The most popular choice we install across McKinney, Prosper, and Frisco. Chopped limestone blocks (usually 4x8 or 6x12 inches) stack cleanly along bed borders and match the stone facades on most North Texas homes. They're heavy enough to stay in place without mortar, and they weather into a nice patina over a few years.

Cost: $15 to $25 per linear foot installed. A 60-foot front bed border runs $900 to $1,500.

River Rock Borders

Loose river rock along a bed edge gives you a natural, relaxed look. It works especially well around trees where you want a wide ring of rock instead of a tight stone border. We see this a lot in Richardson and Plano neighborhoods where the landscaping leans more casual.

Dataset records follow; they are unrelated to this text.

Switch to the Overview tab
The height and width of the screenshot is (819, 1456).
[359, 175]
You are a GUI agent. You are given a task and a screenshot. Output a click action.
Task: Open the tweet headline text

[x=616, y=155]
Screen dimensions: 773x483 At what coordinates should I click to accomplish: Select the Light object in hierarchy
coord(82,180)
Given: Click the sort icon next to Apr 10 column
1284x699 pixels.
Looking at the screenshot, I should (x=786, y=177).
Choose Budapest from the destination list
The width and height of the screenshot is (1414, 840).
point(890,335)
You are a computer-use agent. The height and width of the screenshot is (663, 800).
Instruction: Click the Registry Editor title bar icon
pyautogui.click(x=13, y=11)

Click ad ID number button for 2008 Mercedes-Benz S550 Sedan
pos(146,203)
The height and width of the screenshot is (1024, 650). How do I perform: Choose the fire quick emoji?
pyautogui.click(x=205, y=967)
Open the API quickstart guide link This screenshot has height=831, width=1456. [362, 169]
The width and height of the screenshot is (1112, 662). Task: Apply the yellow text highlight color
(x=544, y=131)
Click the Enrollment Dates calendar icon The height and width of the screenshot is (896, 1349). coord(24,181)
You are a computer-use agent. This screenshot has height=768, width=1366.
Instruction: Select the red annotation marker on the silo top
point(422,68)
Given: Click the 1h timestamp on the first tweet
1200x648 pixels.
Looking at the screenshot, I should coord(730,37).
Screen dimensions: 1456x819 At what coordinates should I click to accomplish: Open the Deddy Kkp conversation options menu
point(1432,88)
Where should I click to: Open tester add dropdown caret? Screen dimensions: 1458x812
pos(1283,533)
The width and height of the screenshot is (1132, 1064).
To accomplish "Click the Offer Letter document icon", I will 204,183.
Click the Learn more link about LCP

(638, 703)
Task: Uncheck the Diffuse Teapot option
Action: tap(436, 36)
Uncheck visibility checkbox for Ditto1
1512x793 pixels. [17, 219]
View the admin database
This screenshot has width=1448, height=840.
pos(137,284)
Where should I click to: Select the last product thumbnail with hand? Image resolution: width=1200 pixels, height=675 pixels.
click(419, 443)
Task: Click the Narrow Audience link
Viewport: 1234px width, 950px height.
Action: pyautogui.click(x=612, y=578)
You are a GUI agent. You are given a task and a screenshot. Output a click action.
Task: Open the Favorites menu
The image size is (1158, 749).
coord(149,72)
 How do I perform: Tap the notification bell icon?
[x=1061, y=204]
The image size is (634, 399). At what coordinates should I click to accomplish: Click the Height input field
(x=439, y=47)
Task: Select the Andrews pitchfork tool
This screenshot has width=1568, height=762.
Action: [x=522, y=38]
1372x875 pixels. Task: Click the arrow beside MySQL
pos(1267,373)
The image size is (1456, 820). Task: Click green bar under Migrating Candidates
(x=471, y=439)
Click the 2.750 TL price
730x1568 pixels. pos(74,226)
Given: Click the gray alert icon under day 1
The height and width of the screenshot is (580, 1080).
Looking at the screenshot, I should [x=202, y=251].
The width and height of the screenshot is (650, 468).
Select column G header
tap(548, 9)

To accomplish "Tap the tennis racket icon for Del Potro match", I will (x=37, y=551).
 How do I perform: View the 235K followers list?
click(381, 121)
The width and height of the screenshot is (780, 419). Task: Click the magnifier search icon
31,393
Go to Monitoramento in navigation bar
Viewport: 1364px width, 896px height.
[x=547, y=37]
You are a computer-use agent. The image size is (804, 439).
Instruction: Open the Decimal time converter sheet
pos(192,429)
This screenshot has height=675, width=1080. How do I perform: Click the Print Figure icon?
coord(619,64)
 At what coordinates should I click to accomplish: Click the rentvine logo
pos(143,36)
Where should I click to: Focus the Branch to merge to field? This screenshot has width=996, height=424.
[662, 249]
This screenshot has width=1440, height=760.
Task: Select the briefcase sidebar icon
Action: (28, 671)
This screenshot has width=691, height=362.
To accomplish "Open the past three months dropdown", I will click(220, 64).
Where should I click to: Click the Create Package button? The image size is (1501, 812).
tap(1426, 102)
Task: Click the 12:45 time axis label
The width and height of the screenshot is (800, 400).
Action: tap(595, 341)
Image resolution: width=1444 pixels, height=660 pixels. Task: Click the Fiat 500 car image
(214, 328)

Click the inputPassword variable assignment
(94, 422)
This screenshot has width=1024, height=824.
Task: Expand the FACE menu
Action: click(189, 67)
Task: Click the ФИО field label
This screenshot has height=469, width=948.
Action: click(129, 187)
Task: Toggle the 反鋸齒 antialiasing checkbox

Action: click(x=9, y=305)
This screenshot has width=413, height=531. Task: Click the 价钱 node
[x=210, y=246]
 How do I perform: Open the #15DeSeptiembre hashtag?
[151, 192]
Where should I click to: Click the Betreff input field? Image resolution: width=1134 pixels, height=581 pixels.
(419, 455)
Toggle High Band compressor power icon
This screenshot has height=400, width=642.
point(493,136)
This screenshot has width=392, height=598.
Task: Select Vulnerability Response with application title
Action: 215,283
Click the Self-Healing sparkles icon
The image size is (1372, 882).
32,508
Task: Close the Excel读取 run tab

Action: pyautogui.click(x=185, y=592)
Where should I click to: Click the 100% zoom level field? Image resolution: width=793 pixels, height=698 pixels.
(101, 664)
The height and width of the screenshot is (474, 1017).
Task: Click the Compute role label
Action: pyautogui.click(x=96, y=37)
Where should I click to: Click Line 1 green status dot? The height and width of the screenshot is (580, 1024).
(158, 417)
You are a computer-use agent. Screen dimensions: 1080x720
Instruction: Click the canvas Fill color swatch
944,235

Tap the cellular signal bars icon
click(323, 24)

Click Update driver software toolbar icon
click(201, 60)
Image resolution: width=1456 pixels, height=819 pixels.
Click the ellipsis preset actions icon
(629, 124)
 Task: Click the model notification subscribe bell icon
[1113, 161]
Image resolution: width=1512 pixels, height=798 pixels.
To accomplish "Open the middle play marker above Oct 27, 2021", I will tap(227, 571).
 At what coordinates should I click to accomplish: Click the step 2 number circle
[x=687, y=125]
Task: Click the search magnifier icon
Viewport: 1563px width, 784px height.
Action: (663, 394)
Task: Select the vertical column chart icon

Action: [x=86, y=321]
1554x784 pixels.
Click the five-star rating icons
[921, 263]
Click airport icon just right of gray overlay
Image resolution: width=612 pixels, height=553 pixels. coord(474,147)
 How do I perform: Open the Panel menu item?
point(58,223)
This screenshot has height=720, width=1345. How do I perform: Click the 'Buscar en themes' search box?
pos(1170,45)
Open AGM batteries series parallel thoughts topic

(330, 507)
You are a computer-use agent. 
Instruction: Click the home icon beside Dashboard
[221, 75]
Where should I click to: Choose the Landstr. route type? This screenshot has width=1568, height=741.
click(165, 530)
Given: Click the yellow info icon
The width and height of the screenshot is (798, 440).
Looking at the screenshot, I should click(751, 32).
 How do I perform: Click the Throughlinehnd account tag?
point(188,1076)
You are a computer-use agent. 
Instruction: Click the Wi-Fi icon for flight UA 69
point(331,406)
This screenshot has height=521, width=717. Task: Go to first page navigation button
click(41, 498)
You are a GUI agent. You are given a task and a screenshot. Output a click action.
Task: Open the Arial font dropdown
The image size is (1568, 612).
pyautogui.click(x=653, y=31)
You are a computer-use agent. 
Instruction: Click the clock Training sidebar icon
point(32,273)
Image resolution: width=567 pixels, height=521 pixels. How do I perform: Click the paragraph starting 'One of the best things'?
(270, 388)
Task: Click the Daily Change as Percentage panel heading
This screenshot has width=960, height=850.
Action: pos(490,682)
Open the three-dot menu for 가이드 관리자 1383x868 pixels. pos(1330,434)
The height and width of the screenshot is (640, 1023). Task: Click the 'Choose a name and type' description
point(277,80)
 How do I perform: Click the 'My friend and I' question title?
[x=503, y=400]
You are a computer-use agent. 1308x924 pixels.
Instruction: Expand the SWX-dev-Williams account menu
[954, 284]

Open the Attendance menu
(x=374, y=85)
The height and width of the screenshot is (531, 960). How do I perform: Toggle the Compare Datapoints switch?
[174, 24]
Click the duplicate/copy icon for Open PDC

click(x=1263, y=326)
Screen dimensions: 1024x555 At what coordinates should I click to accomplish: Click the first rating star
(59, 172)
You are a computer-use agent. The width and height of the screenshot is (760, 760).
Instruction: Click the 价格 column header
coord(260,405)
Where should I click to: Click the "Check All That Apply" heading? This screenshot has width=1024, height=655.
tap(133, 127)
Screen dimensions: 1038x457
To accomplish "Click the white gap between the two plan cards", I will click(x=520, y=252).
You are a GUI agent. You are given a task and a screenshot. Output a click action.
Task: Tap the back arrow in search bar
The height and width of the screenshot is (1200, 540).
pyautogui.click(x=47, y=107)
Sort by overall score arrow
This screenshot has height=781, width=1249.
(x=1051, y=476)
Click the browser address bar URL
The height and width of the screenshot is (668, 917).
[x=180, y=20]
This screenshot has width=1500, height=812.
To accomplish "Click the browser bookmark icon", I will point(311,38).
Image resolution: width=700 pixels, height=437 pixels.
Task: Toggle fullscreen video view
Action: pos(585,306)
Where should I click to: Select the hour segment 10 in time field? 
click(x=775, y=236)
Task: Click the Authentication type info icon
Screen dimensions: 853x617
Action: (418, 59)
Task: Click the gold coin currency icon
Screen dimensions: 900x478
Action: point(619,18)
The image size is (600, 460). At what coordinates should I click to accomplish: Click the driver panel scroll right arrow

The downside: river rock migrates. Mowers fling it, rain washes it, kids kick it. You'll need to rake it back into place a few times a year. Installing a shallow trench with landscape fabric underneath helps keep it contained.

Cost: $8 to $15 per linear foot installed.

Flagstone

Flagstone laid flat along a bed edge gives you a wider, more dramatic border. It's more expensive than limestone blocks but looks premium. We use Oklahoma flagstone (tan and brown tones) and Texas Lueders limestone (cream and gray) depending on the home's color palette.

Cost: $20 to $35 per linear foot installed. Flagstone works best for front beds where curb appeal matters most.

Brick Borders

Classic look that pairs well with brick homes. We set bricks at a 45-degree angle (sawtooth pattern) or stack them flat in a double row. Reclaimed brick gives you a weathered look that new brick can't replicate. If your home has a specific brick color, we can usually find a close match at a local salvage yard.

Cost: $12 to $20 per linear foot installed.

Our recommendation for most DFW homes: Chopped limestone. It's the best balance of cost, durability, and appearance. It matches most of the stone and brick exteriors in the area, it doesn't fade, and it requires zero maintenance. We install more limestone edging than all other types combined.

What Goes Underneath

Whatever edging material you choose, the installation matters more than the stone itself. We dig a shallow trench (2 to 3 inches deep), level the bottom with decomposed granite or sand, set the stone, and backfill against the outside edge. This keeps the stones from shifting when the clay soil expands and contracts with moisture changes.

Skip this step and your edging will lean, gap, and look crooked within a year. We've fixed a lot of DIY edging jobs where the homeowner set stones directly on clay. It never holds.